= Hybridisation in shorebirds =

Hybridisation in shorebirds has been proven on only a small number of occasions; however, many individual shorebirds have been recorded by birdwatchers worldwide that do not fit the characters of known species. Many of these have been suspected of being hybrids. In several cases, shorebird hybrids have been described as new species before their hybrid origin was discovered. Compared to other groups of birds (such as gulls), only a few species of shorebirds are known or suspected to hybridise, but nonetheless, these hybrids occur quite frequently in some cases.

==Hybrids in the Scolopaci (sandpipers and allies)==

==="Cooper's" and "Cox's" sandpipers===

An apparently new sandpiper species ("Cooper's sandpiper Tringa/Calidris cooperi") was described in 1858 based on a specimen collected in 1833 on Long Island, New York. A similar bird was collected in 1981 at Stockton, New South Wales, Australia. These are probably hybrids between the curlew sandpiper (Calidris ferruginea) and the sharp-tailed sandpiper (Calidris acuminata).

Cox's sandpiper, described as a new species (Calidris paramelanotos) in 1982, is now known to be a stereotyped hybrid between males of the pectoral sandpiper (Calidris melanotos) and female curlew sandpipers. It is known from nearly two dozen sightings since the 1950s, almost all of which are from Australia, with one record from Massachusetts. and another from Japan.

===Other hybrid scolopacids===
An unusual stint at Groote Keeten in the Netherlands was initially thought to be that country's first record of the least sandpiper, but showed anomalous features for that species, and was postulated to instead be a hybrid between little stint (Calidris minuta) and Temminck's stint (Calidris temminckii).

Putative hybrids between the dunlin (Calidris alpina) and the white-rumped sandpiper (Calidris fuscicollis) have been occasionally seen in northeastern North America.
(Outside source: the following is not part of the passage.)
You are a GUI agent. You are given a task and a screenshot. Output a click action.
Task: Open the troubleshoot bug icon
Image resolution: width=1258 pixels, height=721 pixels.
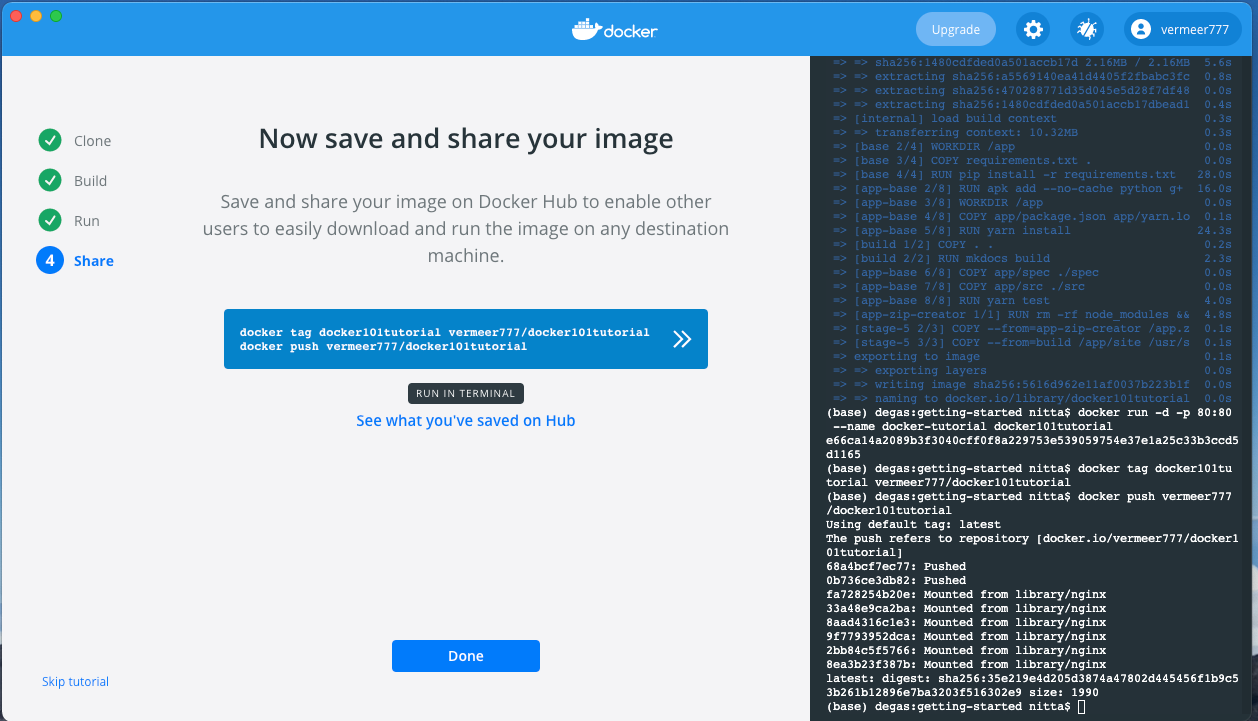[x=1086, y=30]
In Europe an apparent hybrid between the dunlin and the purple sandpiper (Calidris maritima) has turned up.

Courtship and copulation have also been observed between common (Actitis hypoleucos) and spotted sandpipers (Actitis macularia), but there are no records of hybrid offspring.

==Hybridisation in the Charadrii (oystercatchers, stilts and avocets, and plovers)==
Hybridisation between American (Haematopus palliatus frazari) and black oystercatchers (Haematopus bachmani) is relatively common in northwestern Mexico and adjacent southern California. Hybridisation also occurs between variable oystercatchers (Haematopus unicolor) and South Island pied oystercatchers (Haematopus finschi) in New Zealand.
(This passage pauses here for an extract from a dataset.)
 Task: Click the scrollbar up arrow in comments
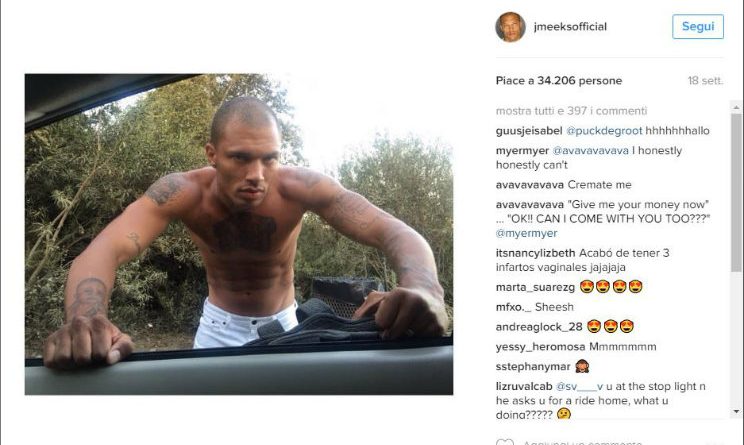pyautogui.click(x=736, y=108)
The "avostilt" or "stavocet" is a hybrid between black-necked stilt (Himantopus mexicanus) and American avocet (Recurvirostra americana), occasionally found in California. One such bird was accidentally bred in the San Francisco Zoo in 1971 and lived at least until 1974. The avocet was the father and the stilt the mother of this individual, which apparently was a male.

The nearly extinct New Zealand black stilt (Himantopus novaezelandiae) hybridises with the pied stilt (Himantopus leucocephalus), which jeopardizes the survival of the former species. Other stilt taxa are known or suspected to hybridise where their ranges meet, namely black-winged (Himantopus himantopus) and pied stilts in maritime Southeast Asia and white-backed (Himantopus melanurus) and black-necked stilts in South America; the latter two are often considered conspecific, as are, less commonly, all black-and-white stilt taxa around the world.

A Pluvialis plover wintering with a flock of European golden plover (Pluvialis apricaria) near Marksbury, England, in 1987 was believed to be possibly a hybrid between that species and Pacific golden plover (Pluvialis fulva).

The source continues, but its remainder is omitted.